Nello stesso periodo, in Italia sono inoltre cambiate le priorità che hanno guidato il Ministero negli anni: in principio, l’obiettivo principale era l’adozione di una crescita che ricalcasse i princìpi del cosiddetto “sviluppo sostenibile”, inteso come uno “sviluppo che soddisfa le esigenze del presente senza compromettere la capacità delle generazioni future di soddisfare i propri bisogni”. Tuttavia, quando anche questo concetto ha perso il suo fascino, si è iniziato a coniare nuovi termini ed individuare percorsi apparentemente “innovativi”, parlando di green economy e transizione ecologica, che altro non sono che sinonimi di modelli di sviluppo già ampiamente previsti da ideologie antecedenti e già più volte analizzati in letteratura.

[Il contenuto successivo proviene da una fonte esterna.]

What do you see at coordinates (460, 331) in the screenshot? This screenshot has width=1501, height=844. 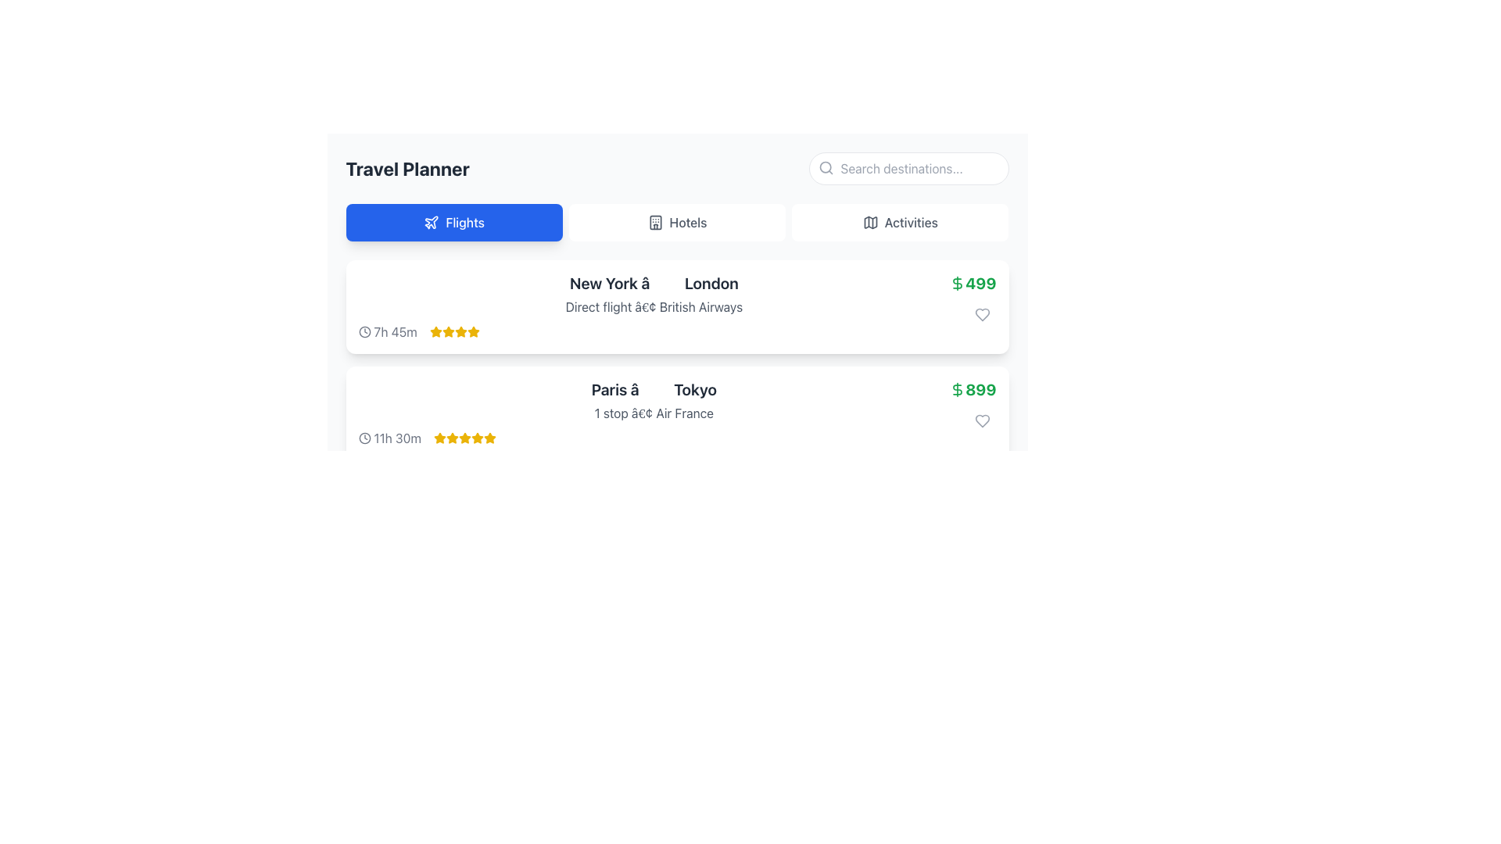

Ma è cambiato davvero qualcosa? Sono infatti ancora molte le lacune, soprattutto normative, che l’Italia non è ancora riuscita ad affrontare in maniera adeguata. Per esempio, se parliamo di rifiuti, l’Italia è a tutti gli effetti un’eccellenza europea e mondiale con un tasso di riciclo dei rifiuti urbani e speciali che si attesta circa al 72%.
Ciò nonostante, non mancano certamente le difficoltà in questo settore: il RENTRI, sul quale il Consiglio di Stato ha espresso alcuni dubbi, deve ancora entrare in funzione in sostituzione del disastro SISTRI ed è in ritardo da anni; la Parte IV del Testo Unico Ambientale continua ad essere modificata ogni anno con interventi “a cerotto” invece di venir semplificata in maniera organica; sentiamo ogni giorno parlare di “economia circolare” ma non è presente alcuna definizione in merito all’interno della normativa italiana in campo ambientale; mancano ancora svariati decreti attuativi per l’End of Waste e quelli che sono stati pubblicati hanno portato con sé diverse difficoltà operative per la loro attuazione; l’Italia continua poi ad essere trai primi paesi in Europa per numero di infrazioni contro il diritto ambientale europeo.

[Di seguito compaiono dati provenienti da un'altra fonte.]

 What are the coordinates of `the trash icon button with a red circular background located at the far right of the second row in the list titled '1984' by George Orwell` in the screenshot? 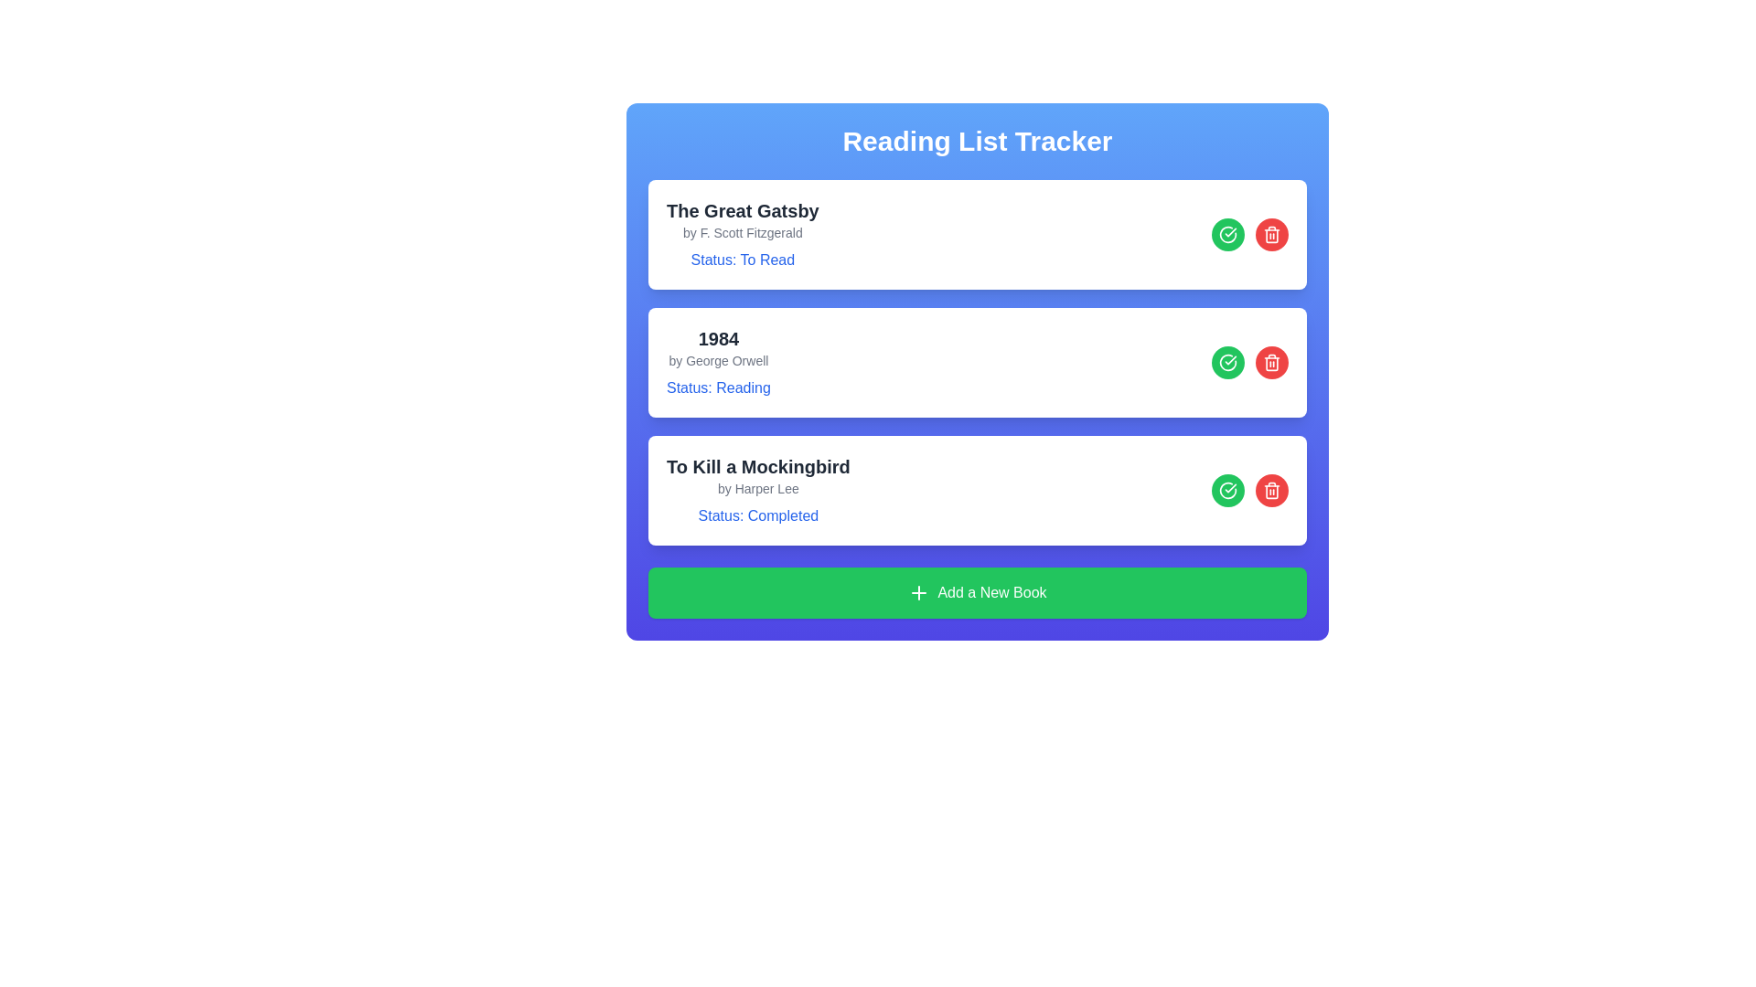 It's located at (1271, 234).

Questi sono solamente alcuni esempi all’interno di un ambito specifico, figuriamoci se dovessimo prendere in considerazione ogni settore collegato all’ambiente.
Chiunque lavori nell’ambito ambientale in Italia sa bene che parte di questi problemi trovano la loro origine nell’assenza di una chiara visione da parte della classe politica e nell’astrusità delle norme ambientali e di una burocrazia autoreferenziale, che insieme hanno creato un sistema estremamente complesso, controintuitivo e controproducente per ogni operatore.

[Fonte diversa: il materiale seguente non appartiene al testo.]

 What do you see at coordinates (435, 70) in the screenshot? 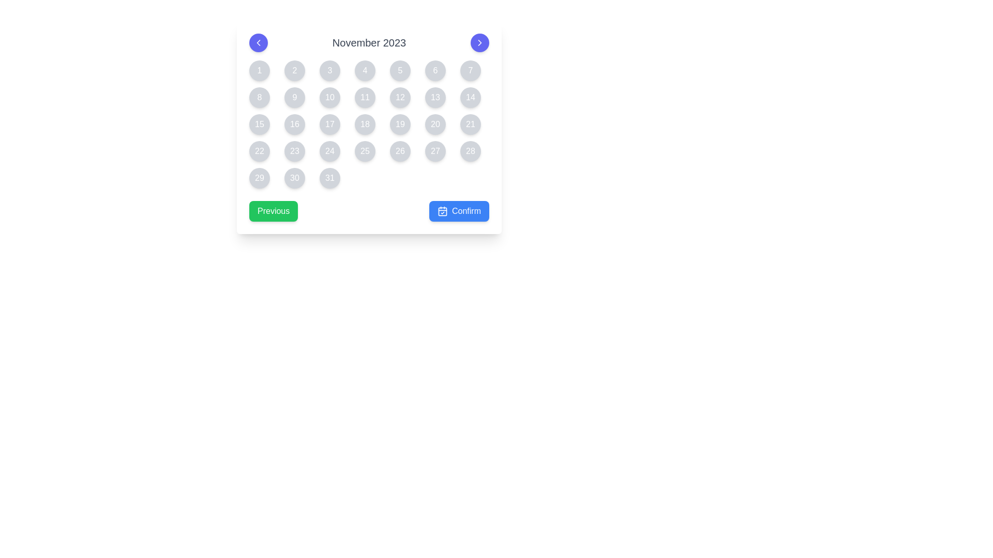
I see `the circular button labeled '6' with a light gray background in the November 2023 calendar grid` at bounding box center [435, 70].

Trattasi di una semplice constatazione della realtà perché, in fin dei conti, aveva ragione Giuseppe Tomasi di Lampedusa quando scrisse nel suo Gattopardo che “se vogliamo che tutto rimanga com’è, bisogna che tutto cambi”: sarebbe bello se fosse vero che per risolvere tutti i problemi legati all’ambiente e alla sua corretta gestione bastasse cambiare ministri, rinominare il ministero o inventarsi nuovi termini ed idee ma non è così.
In Italia è cambiato tutto ma alla fine non è cambiato nulla; servono invece riforme serie e durature che tengano conto delle difficoltà che riscontrano quotidianamente gli addetti ai lavori e dei loro consigli: queste riforme auspicate possono essere attuate solamente sulla base di un concreto piano industriale italiano che manca però da decenni, piano che consentirebbe di proporre interventi efficaci dal punto di vista economico ed ambientale valutandone allo stesso tempo tutti i possibili impatti sul lungo periodo.
Speriamo che il 2023 possa essere l’anno per iniziare questo percorso.